As well as Women Wept, the Lost Moon of Poosh (clue's in the name) and Klom (Daleks verses Absorbaloffs... on second thoughts, no.) and a bunch of other planets, Earth's disappearance has caused a universal uproar. And the red-eyed little old woman who runs the Shadow Proclaimation Space Police ain't happy. Seriously, wouldn't have been cool to have Nathan and the Star Cops? OK, I'm dreaming based on fangasm overload here. The Doctor notes that these planets are being moved for some kind of funky kinetic dance with planetary mass balancing and creating power and I have NO idea where this is going but the Doctor notes "someone tried to move the Earth long ago..."


You're shitting me, Russell. You are seriously saying that Project: Degravitate by the weakest, stupidest and dumbest Daleks ever - even Nick Briggs thinks they're crap! - was actually a try out for this season finale?! Or are you, as before, pretending the William Hartnell story didn't happen but Daleks - Invasion Earth 2150AD did happen? After all, Terry Nation dubbed the plot canon... and it is a great movie... with Bernard Cribbens fighting Daleks... Oh man, my head's spinning. This is like the trailer to The Doctor's Doctor times a thousand! I'm so dazed, I only just register the Daleks are blowing the fuck out of the Valiant! You'd have thought something the Master built might, you know, have some guts to it... is the Master going to turn up to? GAH! FOCUS! FOOOOOOCUUUUUUUSSS!

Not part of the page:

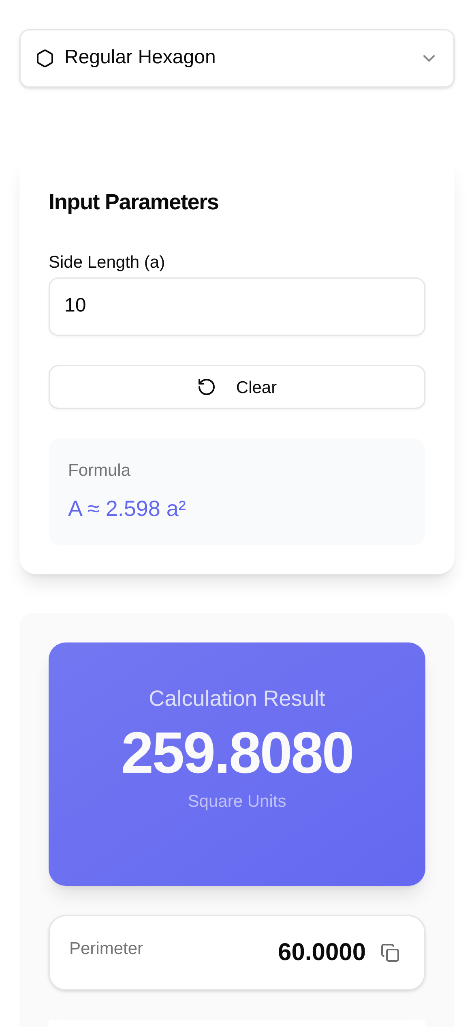Viewport: 474px width, 1027px height.
Task: Click the Clear button
Action: (x=237, y=387)
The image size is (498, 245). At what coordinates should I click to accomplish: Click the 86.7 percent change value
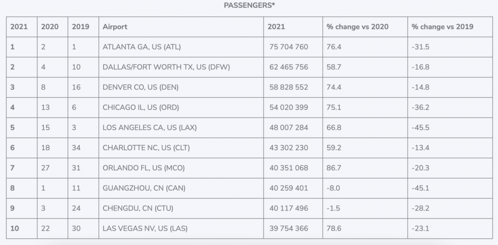point(334,168)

Martha's right in the middle of the next on the Daleks' 'to maximum exterminate' list, and as they go around gleefully screaming "ANNIHILATE UNIT FORCES!" Martha and her pals realize the only thing that might save their sorry arses is the ominous, untested and dangerous Project Indigo or, as I predict, The Big Great Threatening Red Button Which Must Never Ever Ever Be Pressed Under Any Circumstances that works the exact same way as the Omega 13 device in Galaxy Quest. Think we found RTD's reset button.

Hmmm. Seems Project Indigo is some kind of rocket pack that Martha can use to find the Doctor. Or maybe not. And there's some fucked up "Stockholm Key" or something that she is authorized to use as a last (how last? "Post the credits of Threads" last) resort, while everyone takes a moment in the middle of Armageddon to slag off Torchwood. Go on, fanboys, try and tell me how much RTD loves the show now, huh?

As Martha teleports away, Jack loses it. Big time. So when he explains that Project Indigo is just a rather dangerous teleport bracelet, I'm kinda underwhelmed. Even when he explains Martha is now a random string of dots floating through the universe... like Trillian... in Life the Universe and Everything. Davies, put down your Douglas Adams DVDs and get back to the plot!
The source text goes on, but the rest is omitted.